> BRIEF:
The line with "Tap the network hierarchy icon thumbnail" through the last line of the entries: give these again exactly, and only these, without any pictures.

----------

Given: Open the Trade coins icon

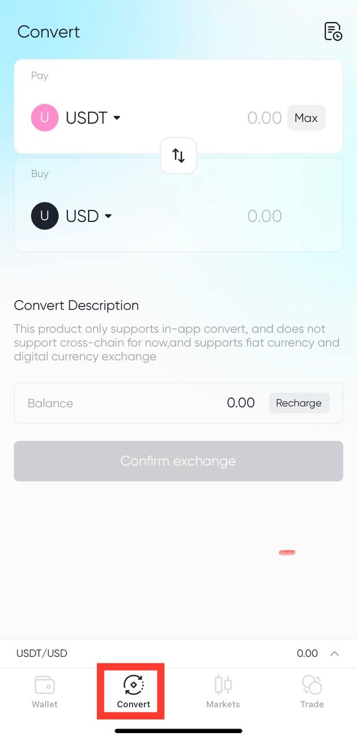Looking at the screenshot, I should coord(312,685).
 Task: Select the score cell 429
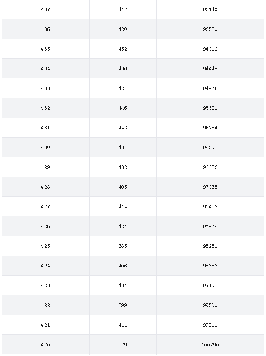tap(45, 167)
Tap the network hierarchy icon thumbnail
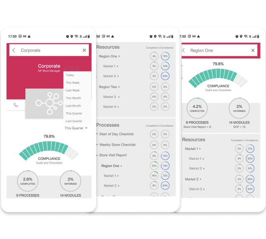 pyautogui.click(x=47, y=103)
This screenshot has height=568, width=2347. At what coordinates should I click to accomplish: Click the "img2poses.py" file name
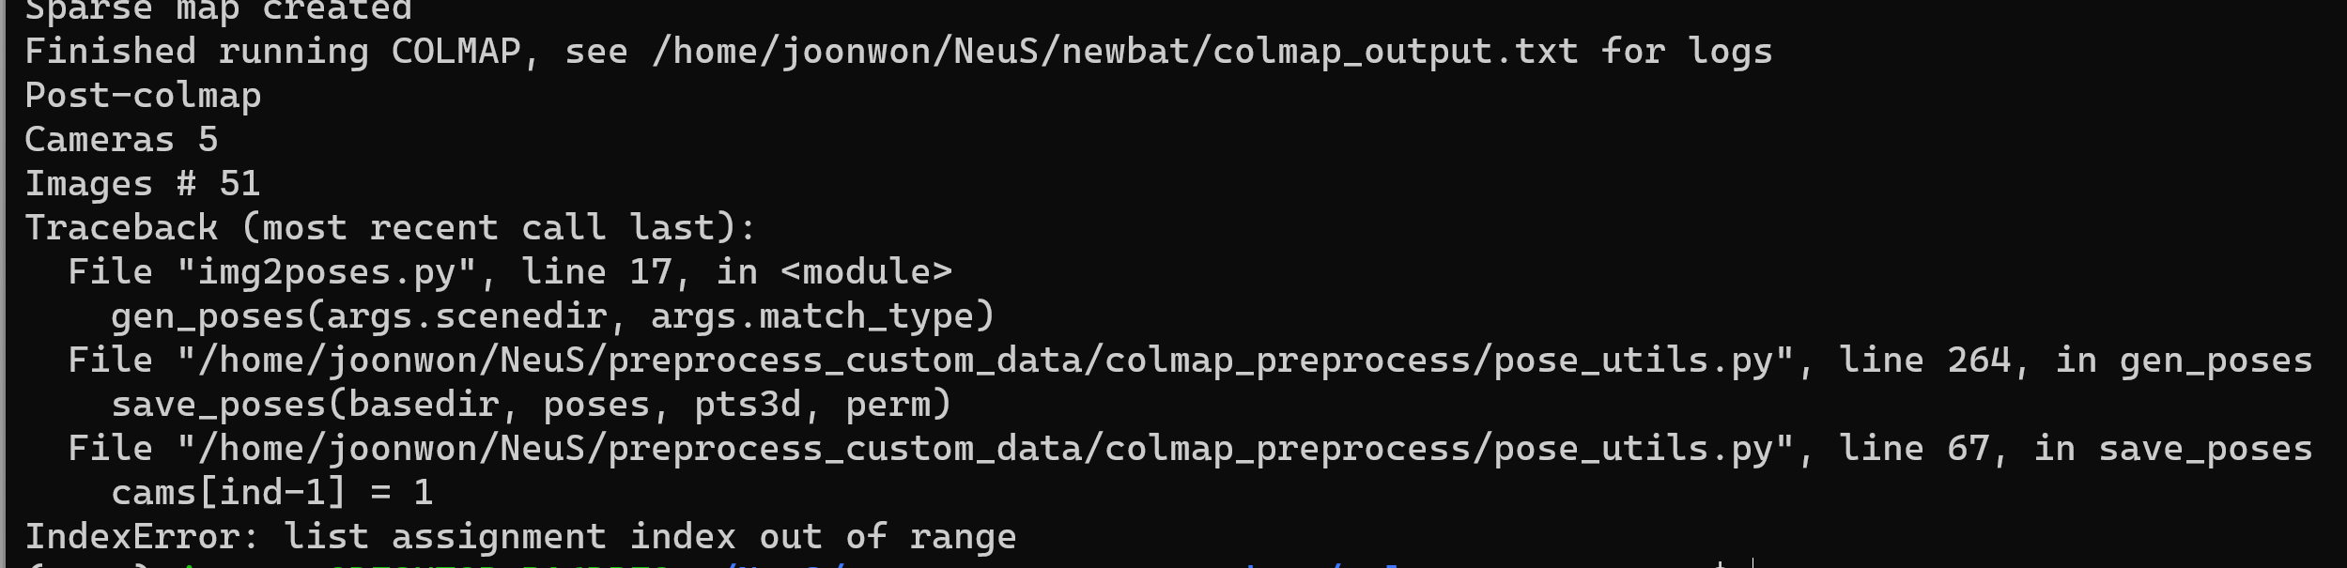328,272
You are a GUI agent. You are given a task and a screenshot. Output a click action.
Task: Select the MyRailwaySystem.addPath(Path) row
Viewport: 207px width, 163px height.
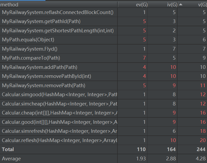(40, 67)
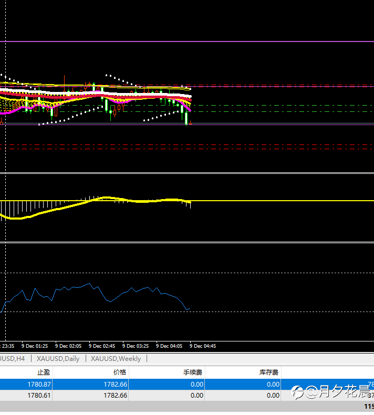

----------

> SOLVED EXERCISE:
Tap the network hierarchy icon thumbnail
 pyautogui.click(x=47, y=103)
This screenshot has height=568, width=2347. At what coordinates should I click to accomplish: Click the "img2poses.py" file name
328,272
You are a GUI agent. You are given a task and a screenshot. Output a click action.
Task: Select the MyRailwaySystem.addPath(Path) row
Viewport: 207px width, 163px height.
(40, 67)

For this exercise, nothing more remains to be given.